_WHAT IS EXPECTED_
Check each line of the material below for "Task". Report how many have it, with no other words.

_EXTRACTED RECORDS_
==*==
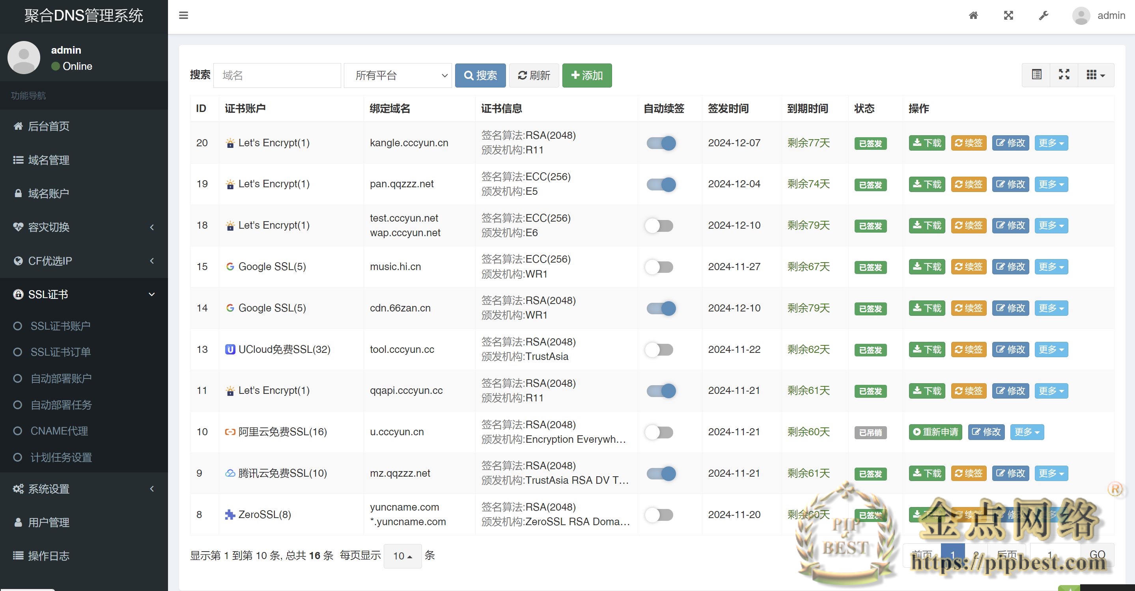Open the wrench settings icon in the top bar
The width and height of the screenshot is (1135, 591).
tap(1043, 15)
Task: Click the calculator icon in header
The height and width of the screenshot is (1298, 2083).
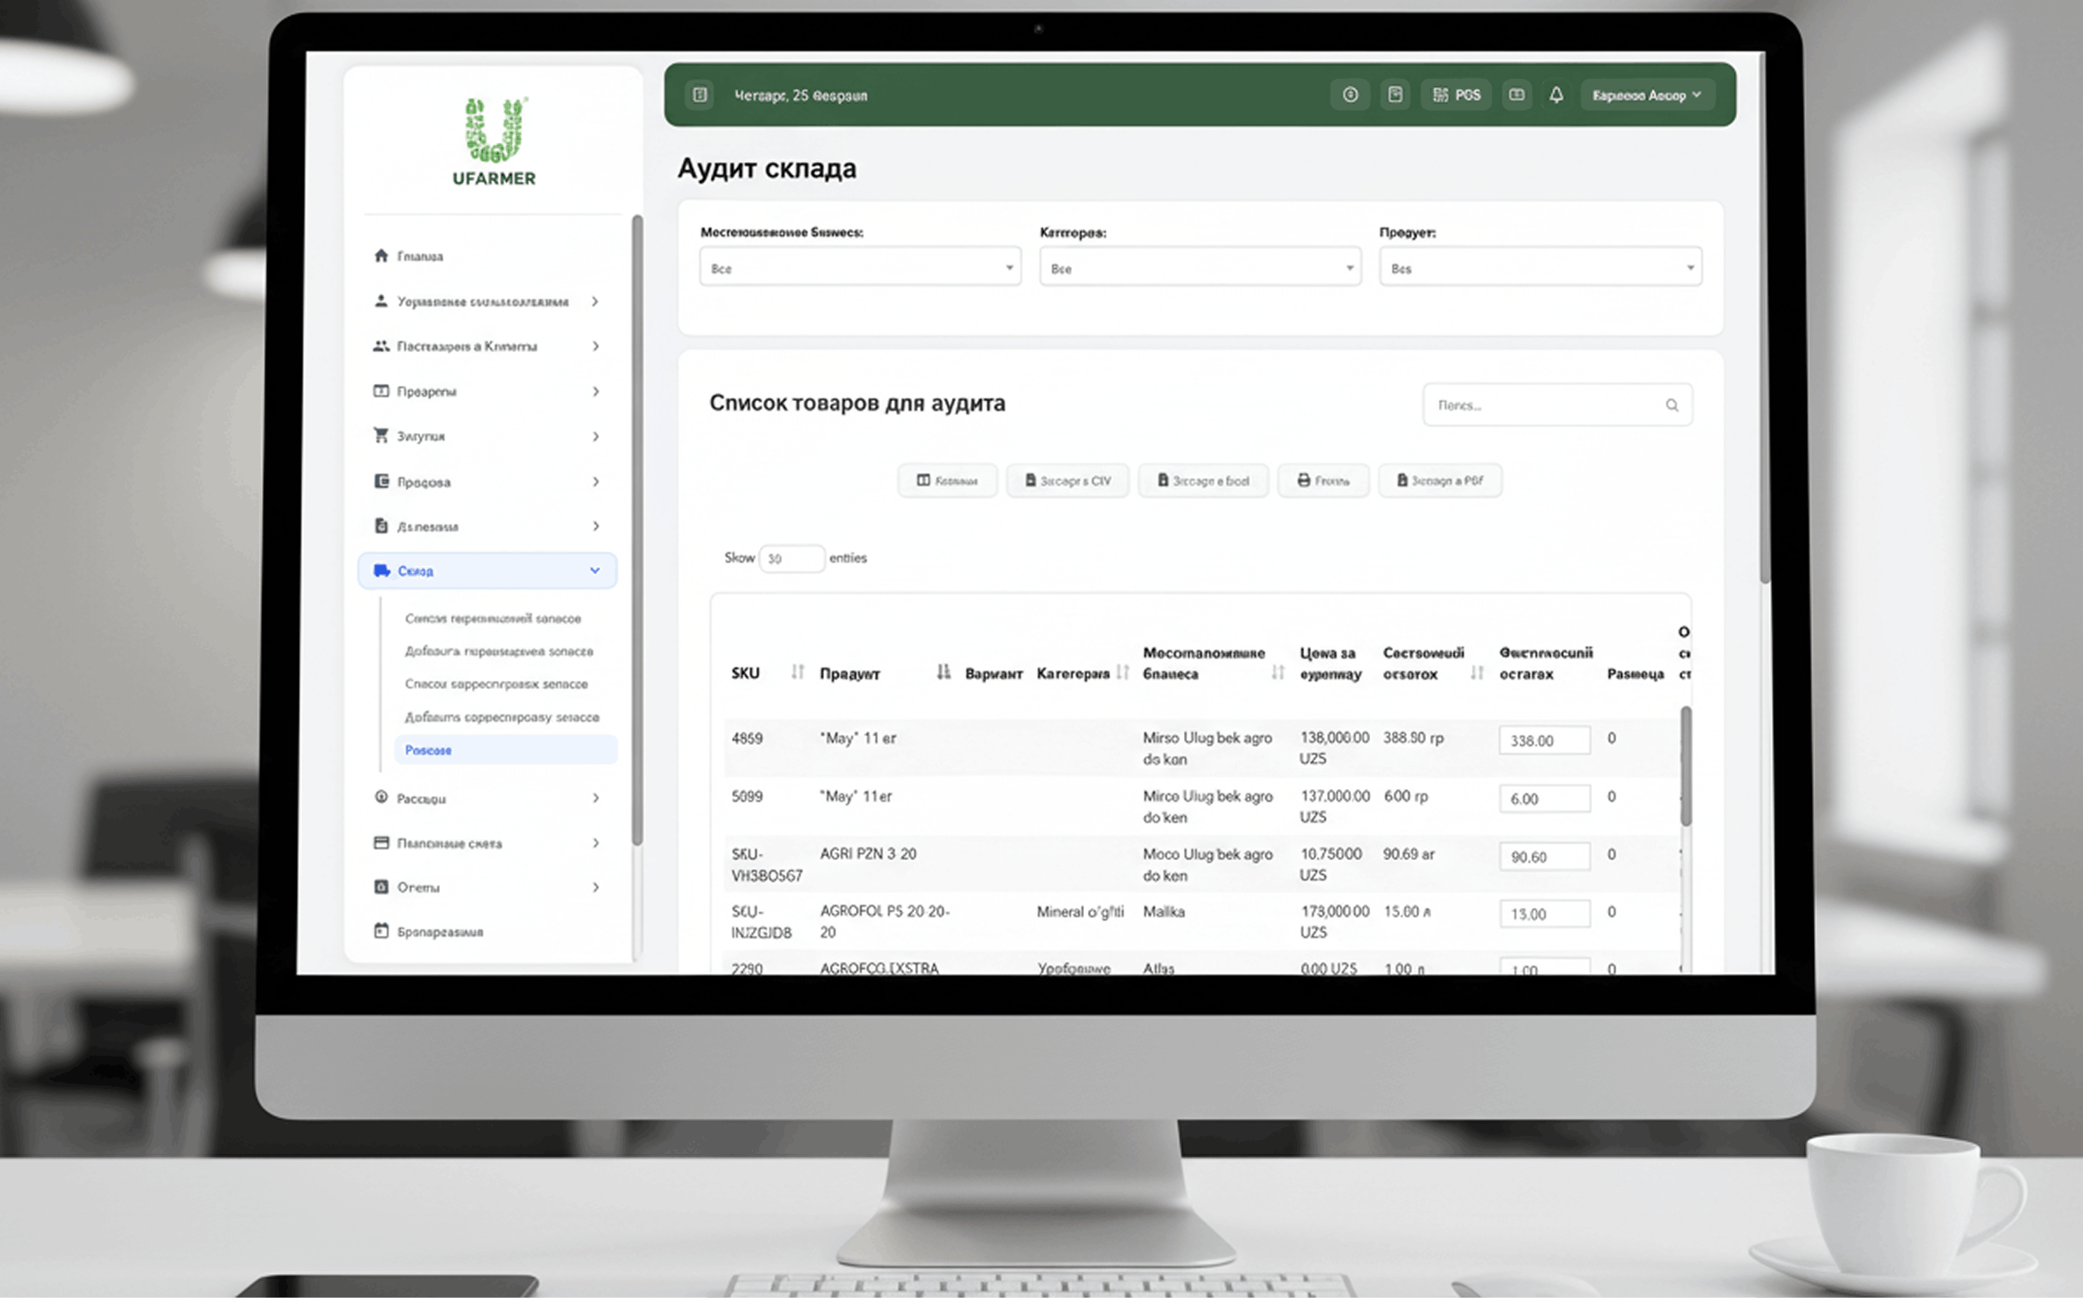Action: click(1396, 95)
==*==
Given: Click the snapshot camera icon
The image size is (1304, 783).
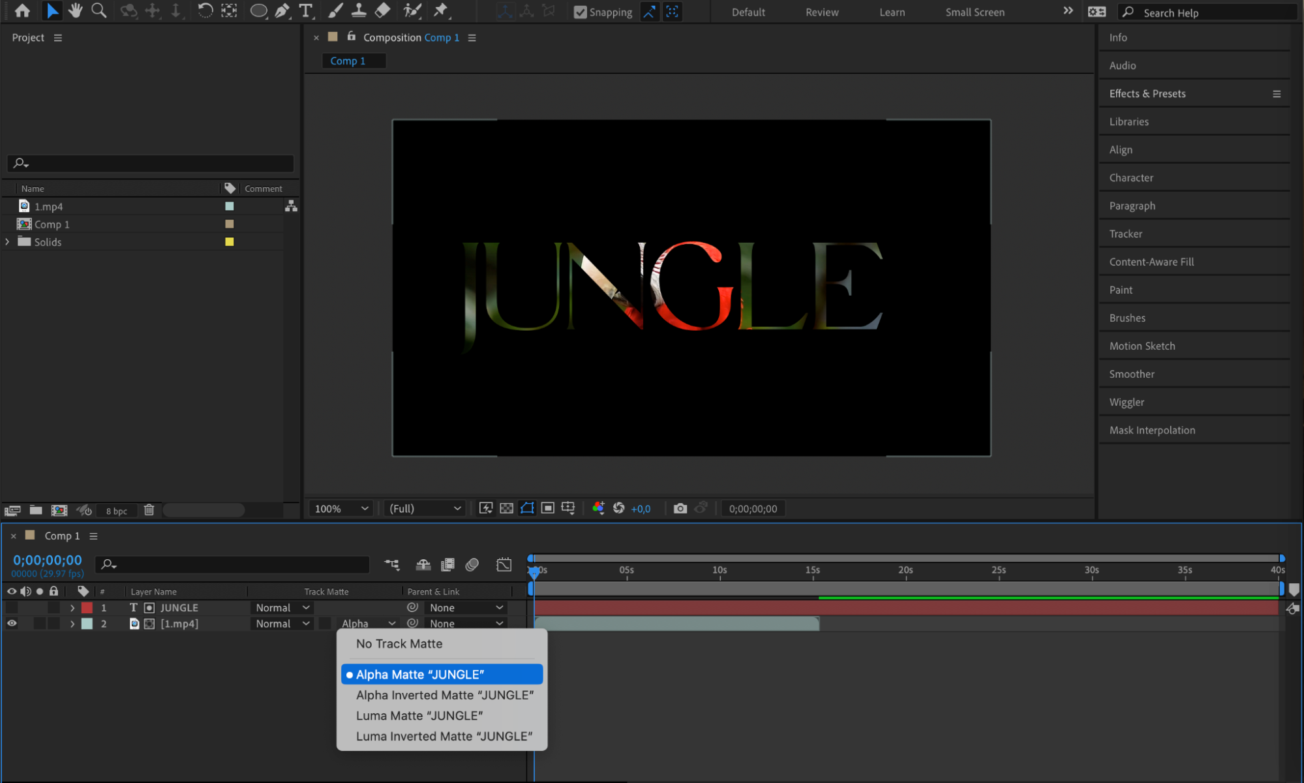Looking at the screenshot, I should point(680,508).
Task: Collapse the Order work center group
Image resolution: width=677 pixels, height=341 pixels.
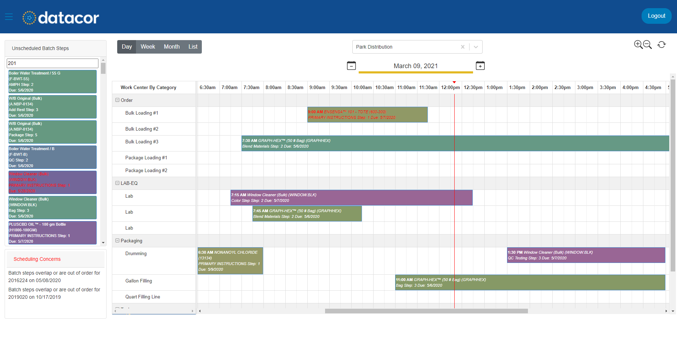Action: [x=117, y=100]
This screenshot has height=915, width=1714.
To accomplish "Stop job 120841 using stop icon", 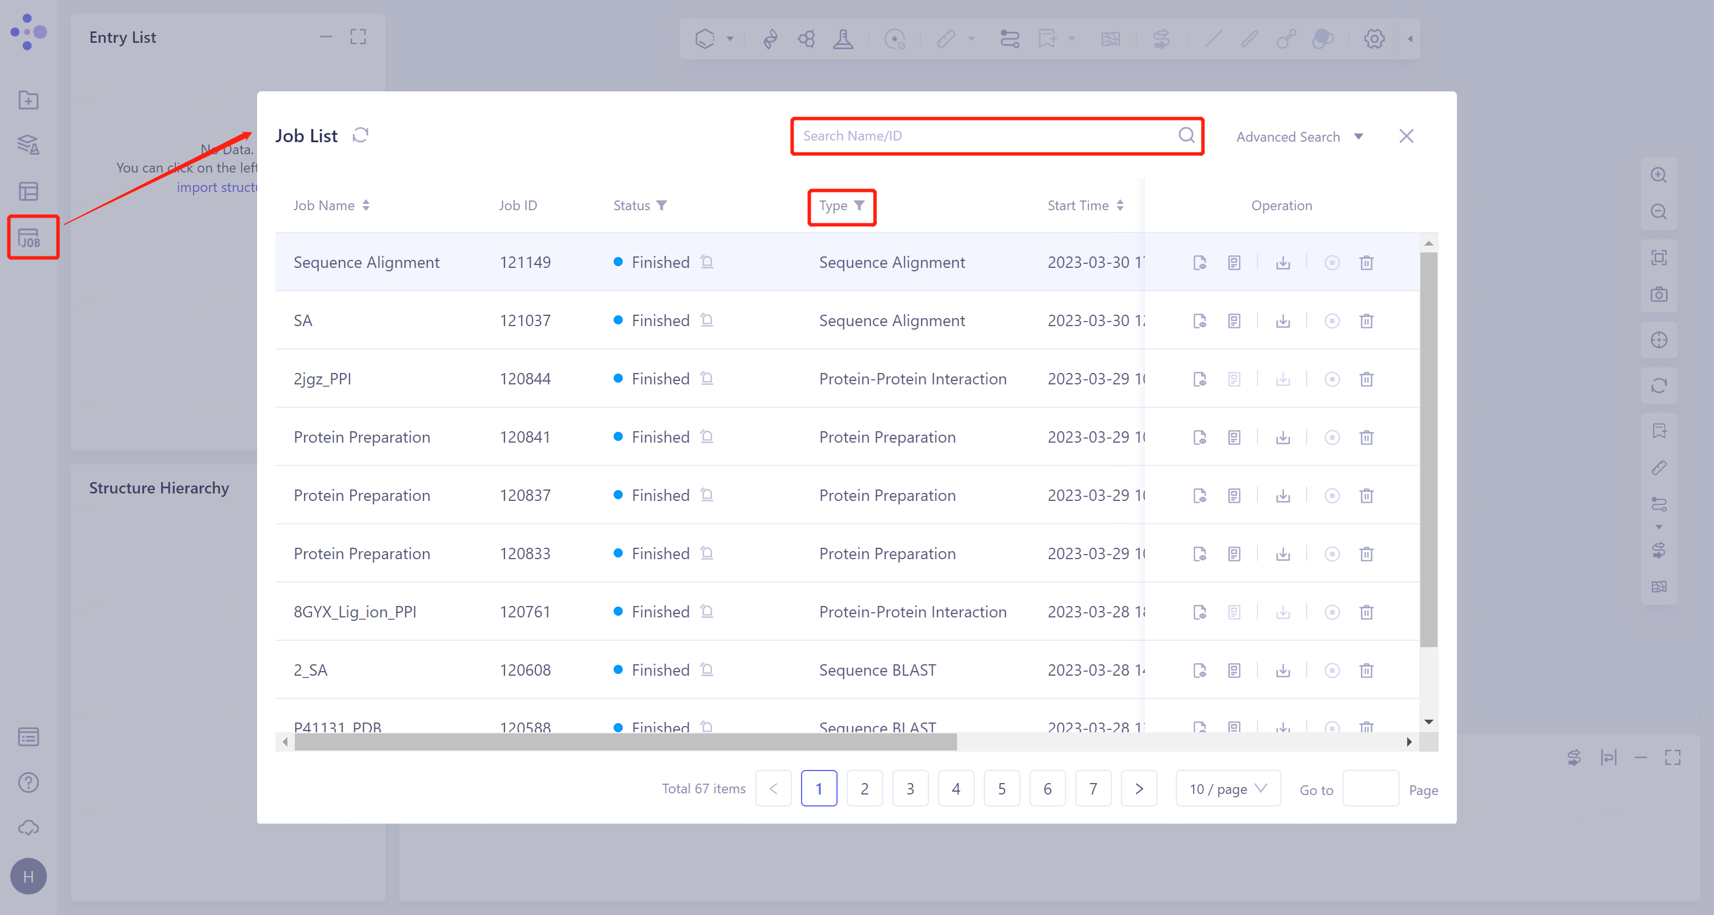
==*==
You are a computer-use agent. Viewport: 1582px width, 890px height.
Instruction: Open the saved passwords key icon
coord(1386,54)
==*==
_RESULT OF THIS EXERCISE_
2